Spark (Python version) Zero Basic Study Notes (3) - Summary and Examples of Spark Actions

The Actions operator is a type of Spark operator, which triggers the SparkContext to submit a job. The following introduces the commonly used actions supported by Spark.

1. reduce( func )
uses the function func (two input parameters, return one value) to aggregate the elements in the dataset. The function func must be commutative (what I understand is that the exchange of two parameters has no effect on the result), and it must be associated, so that parallel computing can be performed correctly.

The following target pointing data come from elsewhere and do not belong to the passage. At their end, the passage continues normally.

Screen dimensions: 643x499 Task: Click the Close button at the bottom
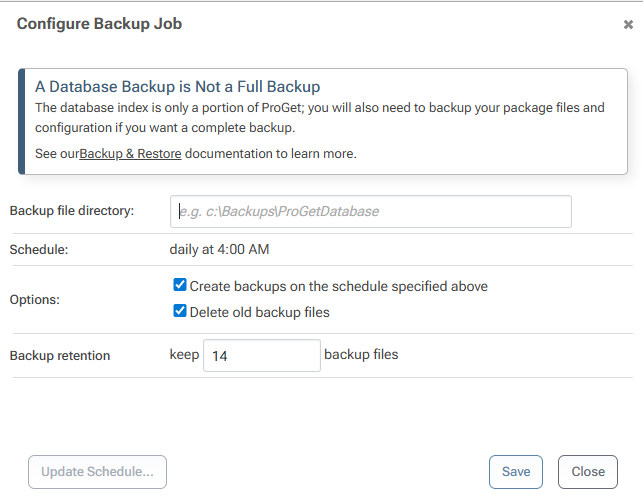click(588, 472)
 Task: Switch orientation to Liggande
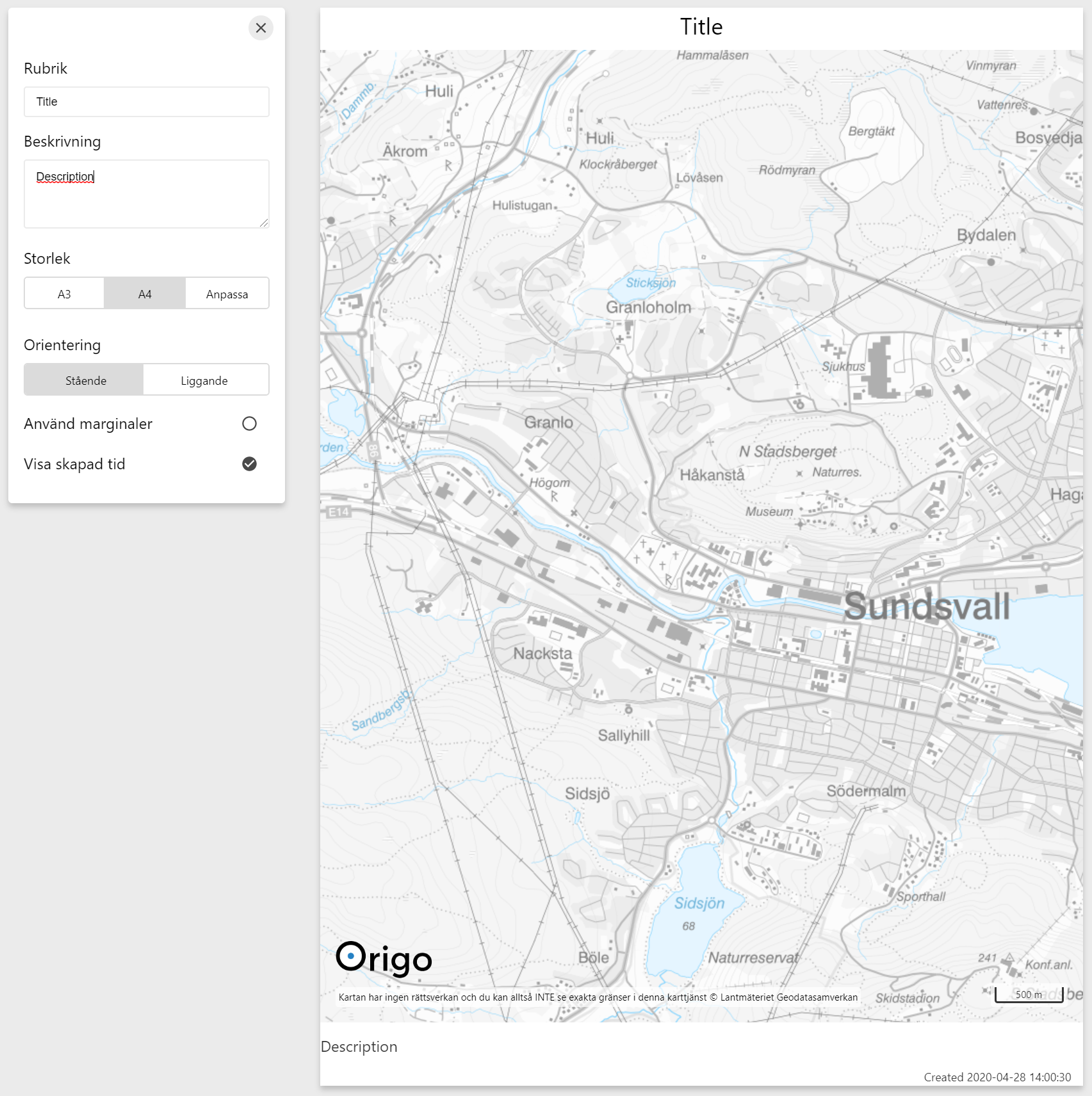pos(205,380)
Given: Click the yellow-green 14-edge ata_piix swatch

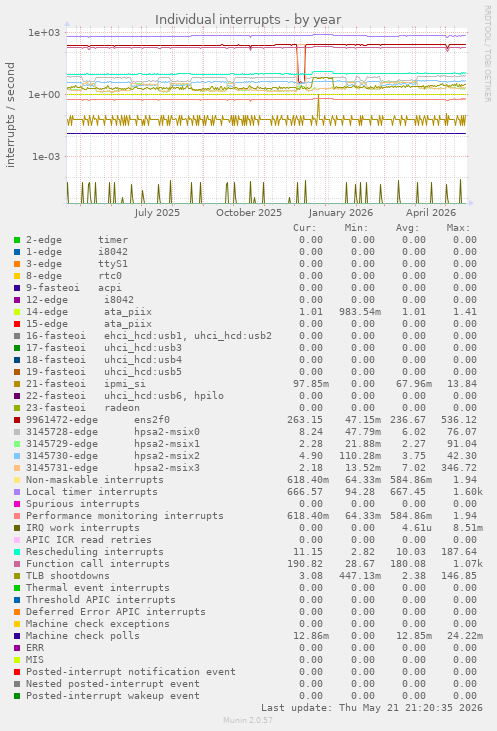Looking at the screenshot, I should click(x=17, y=312).
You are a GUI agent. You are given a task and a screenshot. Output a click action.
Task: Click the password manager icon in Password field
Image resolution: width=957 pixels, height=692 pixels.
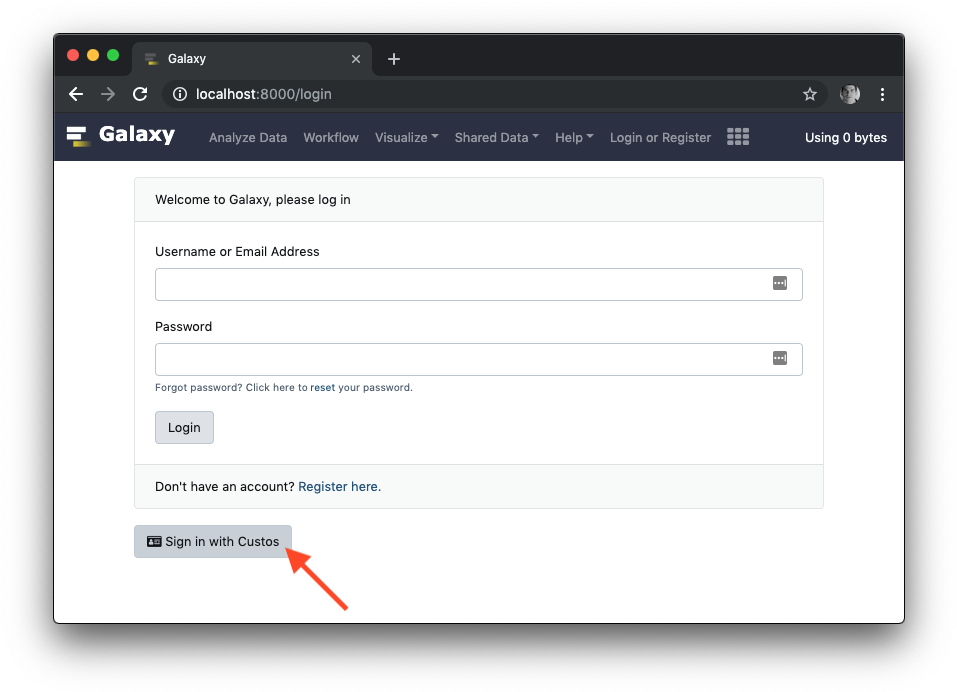point(779,358)
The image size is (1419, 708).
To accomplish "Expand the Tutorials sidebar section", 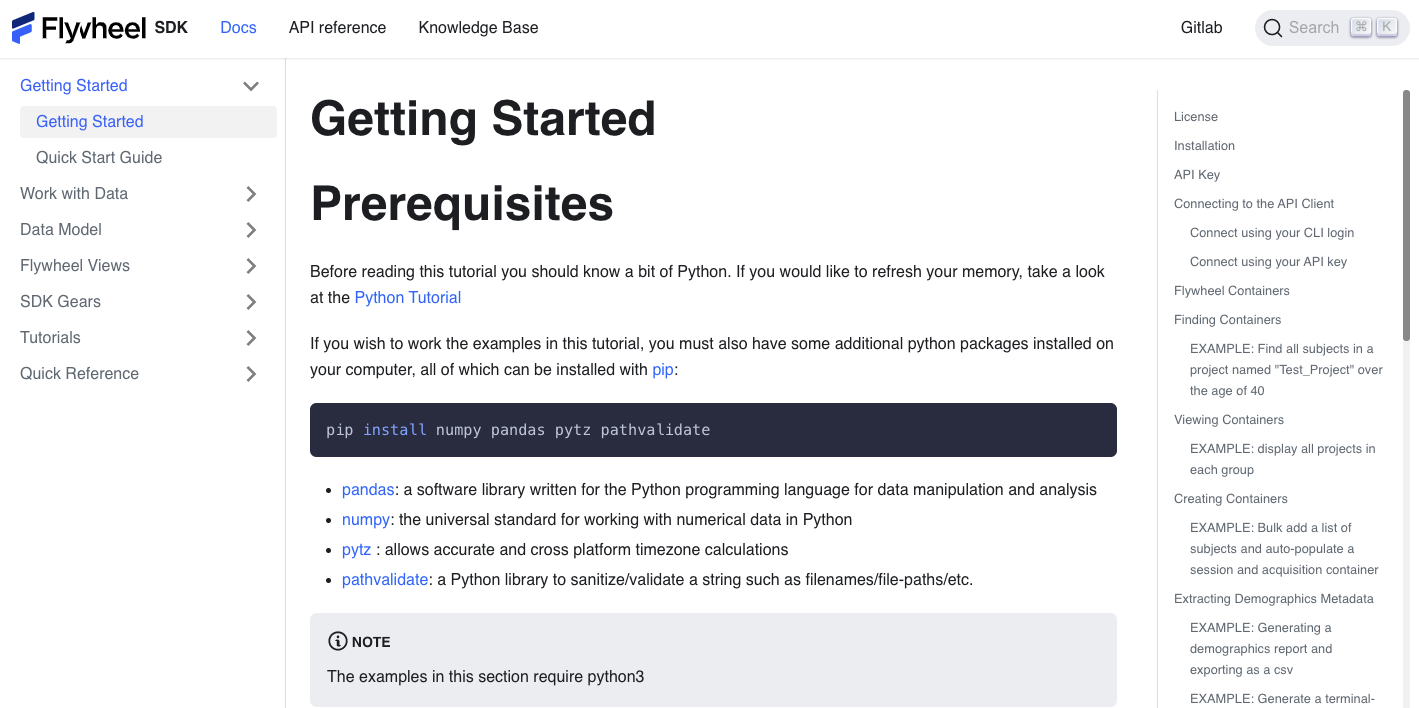I will tap(251, 337).
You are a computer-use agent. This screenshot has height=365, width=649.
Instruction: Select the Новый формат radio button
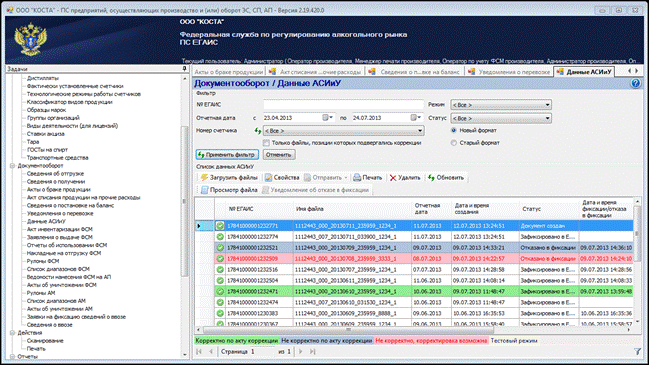(454, 130)
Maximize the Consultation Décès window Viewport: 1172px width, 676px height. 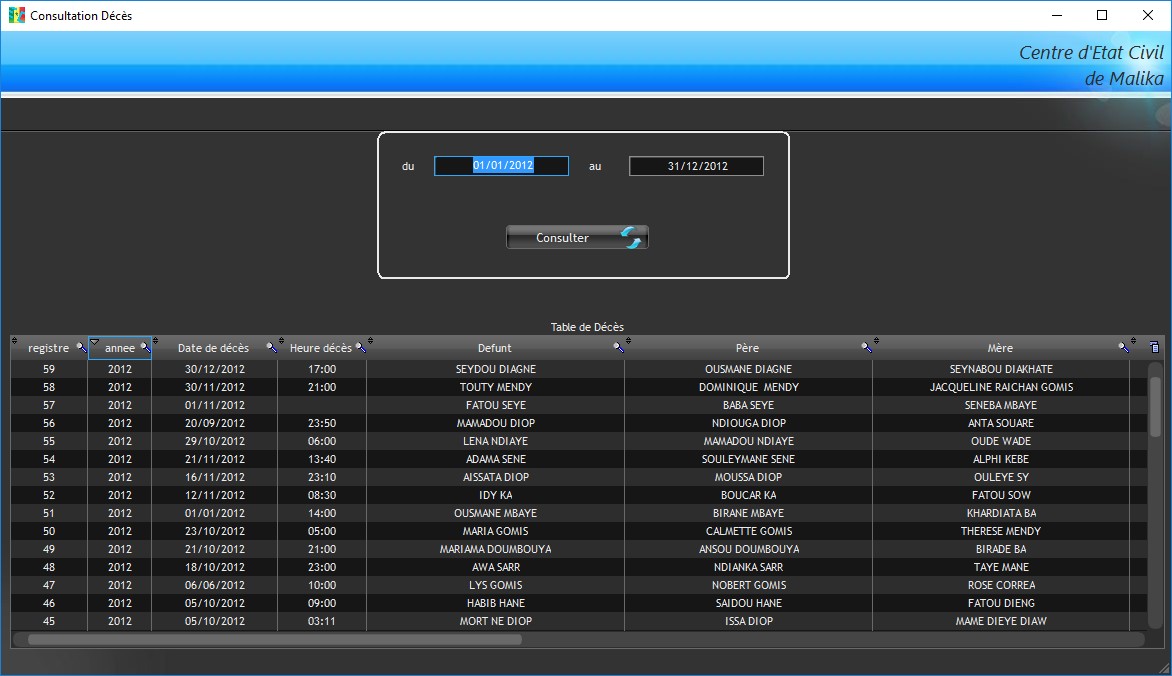[x=1102, y=15]
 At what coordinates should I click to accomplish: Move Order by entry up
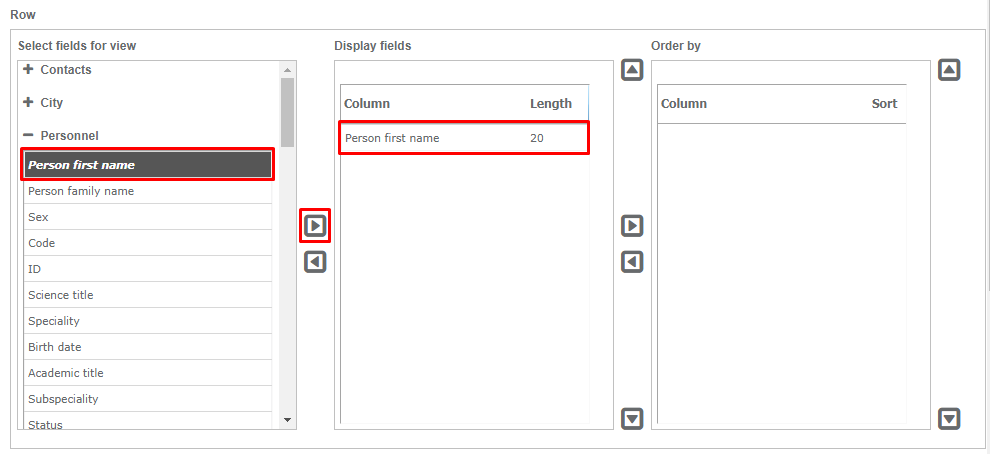[x=949, y=71]
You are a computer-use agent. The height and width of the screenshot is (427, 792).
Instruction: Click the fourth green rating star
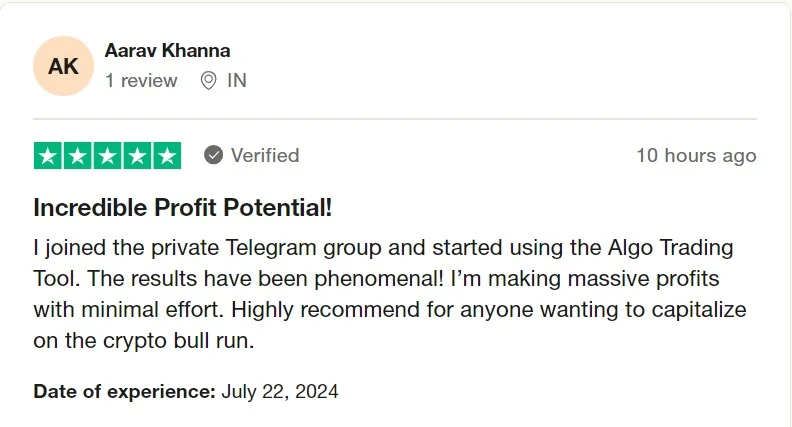coord(137,156)
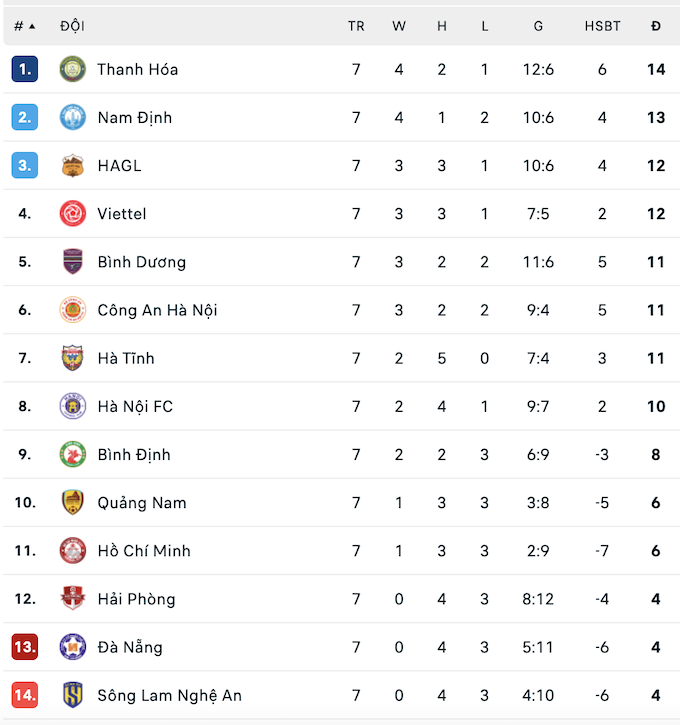Click the Thanh Hóa club crest
Screen dimensions: 680x725
pyautogui.click(x=73, y=69)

>>> data = sc.parallelize(range(1,101))
>>> data.reduce(lambda x, y: x+y)
5050

2. collect()
returns all the elements in the data set in the form of an array in the driver program. This is often useful when an action returns a smaller subset of data after performing a filter or other operation.

>>> data = sc.parallelize(range(1,101))
>>> data.filter(lambda x: x%10==0).collect()
[10, 20, 30, 40, 50, 60, 70, 80, 90, 100]

3. count()
returns the number of elements in the dataset.

>>> data.count()
100

4. first()
returns the first element in the dataset, equivalent to take(1).

>>> data.first()
1

5. take()
returns the first n elements of the dataset in the form of an array. It should be noted that this action is not executed on multiple nodes in parallel, but executed on a single machine on the machine where the driver program is located, which will increase the memory pressure and should be used with caution.

>>> data.take(10)
[1, 2, 3, 4, 5, 6, 7, 8, 9, 10]

6. takeSample( withReplacement , num , [ seed ]) returns a random sample of num
samples from the dataset in the form of an array , with or without replacement. The optional parameter [ seed ] allows the user to predefine the seed of the random number generator.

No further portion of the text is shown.